> Task goal
Pick out all lines of the entries that include the word "Export" and copy them.

+===+

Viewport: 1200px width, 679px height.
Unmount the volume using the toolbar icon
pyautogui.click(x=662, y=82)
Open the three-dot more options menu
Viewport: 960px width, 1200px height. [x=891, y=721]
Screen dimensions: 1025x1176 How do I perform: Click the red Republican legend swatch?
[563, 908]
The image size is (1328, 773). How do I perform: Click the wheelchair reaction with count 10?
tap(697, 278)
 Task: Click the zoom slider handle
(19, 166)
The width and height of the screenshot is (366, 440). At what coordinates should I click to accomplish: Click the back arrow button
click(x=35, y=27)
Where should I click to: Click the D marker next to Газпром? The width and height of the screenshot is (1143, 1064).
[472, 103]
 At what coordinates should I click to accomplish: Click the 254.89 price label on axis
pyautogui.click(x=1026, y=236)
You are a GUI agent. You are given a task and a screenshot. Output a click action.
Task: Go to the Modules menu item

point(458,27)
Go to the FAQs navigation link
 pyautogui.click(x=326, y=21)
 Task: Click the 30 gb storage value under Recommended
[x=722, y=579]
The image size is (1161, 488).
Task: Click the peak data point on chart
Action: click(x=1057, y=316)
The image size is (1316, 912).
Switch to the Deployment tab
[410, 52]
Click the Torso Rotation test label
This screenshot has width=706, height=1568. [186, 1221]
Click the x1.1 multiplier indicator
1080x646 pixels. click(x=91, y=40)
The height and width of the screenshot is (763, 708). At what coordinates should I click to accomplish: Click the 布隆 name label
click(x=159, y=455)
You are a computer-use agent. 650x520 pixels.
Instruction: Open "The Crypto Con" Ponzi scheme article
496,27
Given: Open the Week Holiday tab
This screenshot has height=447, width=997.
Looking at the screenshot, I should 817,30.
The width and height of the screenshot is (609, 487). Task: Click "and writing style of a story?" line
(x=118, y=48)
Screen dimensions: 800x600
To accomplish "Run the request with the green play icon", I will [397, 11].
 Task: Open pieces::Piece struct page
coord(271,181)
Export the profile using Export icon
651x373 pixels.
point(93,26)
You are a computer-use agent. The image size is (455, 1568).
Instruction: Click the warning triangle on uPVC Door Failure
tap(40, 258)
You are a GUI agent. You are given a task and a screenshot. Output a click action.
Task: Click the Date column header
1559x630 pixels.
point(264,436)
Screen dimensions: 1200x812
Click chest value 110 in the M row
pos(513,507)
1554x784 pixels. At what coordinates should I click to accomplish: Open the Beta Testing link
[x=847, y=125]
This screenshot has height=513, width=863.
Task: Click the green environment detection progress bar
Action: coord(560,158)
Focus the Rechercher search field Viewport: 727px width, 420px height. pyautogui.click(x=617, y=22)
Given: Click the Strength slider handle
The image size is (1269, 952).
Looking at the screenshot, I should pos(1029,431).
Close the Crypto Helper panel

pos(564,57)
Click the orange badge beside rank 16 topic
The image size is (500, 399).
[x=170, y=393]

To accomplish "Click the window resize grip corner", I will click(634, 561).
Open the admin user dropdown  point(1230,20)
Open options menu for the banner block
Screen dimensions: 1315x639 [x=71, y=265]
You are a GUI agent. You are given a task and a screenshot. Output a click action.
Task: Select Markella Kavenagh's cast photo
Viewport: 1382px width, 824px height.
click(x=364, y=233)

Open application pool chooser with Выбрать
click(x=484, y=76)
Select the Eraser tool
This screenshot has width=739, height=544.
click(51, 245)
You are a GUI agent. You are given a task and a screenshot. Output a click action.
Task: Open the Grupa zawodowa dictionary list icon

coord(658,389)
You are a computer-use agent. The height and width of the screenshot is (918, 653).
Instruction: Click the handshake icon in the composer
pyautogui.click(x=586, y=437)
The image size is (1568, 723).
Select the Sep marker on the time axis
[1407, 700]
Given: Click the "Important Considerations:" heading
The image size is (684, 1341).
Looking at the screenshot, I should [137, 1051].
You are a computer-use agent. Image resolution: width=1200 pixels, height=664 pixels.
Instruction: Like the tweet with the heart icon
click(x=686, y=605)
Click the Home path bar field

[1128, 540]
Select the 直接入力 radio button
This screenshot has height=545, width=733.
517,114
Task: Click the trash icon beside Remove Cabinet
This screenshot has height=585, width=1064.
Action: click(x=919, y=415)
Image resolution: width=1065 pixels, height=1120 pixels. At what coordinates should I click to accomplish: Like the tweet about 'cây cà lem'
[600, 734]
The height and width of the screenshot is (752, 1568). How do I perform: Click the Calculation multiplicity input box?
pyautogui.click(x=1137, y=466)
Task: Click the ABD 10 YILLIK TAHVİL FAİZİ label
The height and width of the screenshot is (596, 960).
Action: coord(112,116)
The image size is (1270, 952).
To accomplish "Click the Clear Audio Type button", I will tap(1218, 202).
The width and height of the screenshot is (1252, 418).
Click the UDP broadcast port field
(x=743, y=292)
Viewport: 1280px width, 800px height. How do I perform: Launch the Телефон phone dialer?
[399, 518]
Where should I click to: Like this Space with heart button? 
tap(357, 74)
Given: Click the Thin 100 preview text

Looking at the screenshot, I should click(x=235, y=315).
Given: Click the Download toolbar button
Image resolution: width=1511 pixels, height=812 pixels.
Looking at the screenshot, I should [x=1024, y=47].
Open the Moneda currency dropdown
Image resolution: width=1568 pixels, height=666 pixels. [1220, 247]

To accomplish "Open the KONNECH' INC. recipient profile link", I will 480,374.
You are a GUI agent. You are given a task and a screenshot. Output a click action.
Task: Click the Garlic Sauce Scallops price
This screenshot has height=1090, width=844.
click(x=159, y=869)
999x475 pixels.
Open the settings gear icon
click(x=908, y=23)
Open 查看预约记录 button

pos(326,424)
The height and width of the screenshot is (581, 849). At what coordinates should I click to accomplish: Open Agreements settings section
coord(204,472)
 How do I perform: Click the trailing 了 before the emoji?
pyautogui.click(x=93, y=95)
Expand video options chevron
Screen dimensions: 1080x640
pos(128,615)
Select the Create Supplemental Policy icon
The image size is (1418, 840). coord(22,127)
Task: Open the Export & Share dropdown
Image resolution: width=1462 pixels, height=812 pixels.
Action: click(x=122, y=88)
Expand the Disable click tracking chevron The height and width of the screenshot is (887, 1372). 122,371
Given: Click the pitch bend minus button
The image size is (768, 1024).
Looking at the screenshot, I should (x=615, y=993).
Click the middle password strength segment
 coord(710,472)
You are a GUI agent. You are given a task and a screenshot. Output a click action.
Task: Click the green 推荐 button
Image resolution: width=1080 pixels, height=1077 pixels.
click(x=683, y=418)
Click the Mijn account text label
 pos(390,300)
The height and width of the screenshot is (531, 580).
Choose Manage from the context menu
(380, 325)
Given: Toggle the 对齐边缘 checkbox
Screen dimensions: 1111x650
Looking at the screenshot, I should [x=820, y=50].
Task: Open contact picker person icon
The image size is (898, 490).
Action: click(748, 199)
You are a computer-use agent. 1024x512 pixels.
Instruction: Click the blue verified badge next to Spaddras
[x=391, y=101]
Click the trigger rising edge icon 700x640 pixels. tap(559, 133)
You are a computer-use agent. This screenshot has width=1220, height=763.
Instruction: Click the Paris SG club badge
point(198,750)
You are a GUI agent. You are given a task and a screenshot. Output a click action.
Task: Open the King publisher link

+===+

> Response to this exercise
Export the profile using Export icon
Task: Open the Export & Share dropdown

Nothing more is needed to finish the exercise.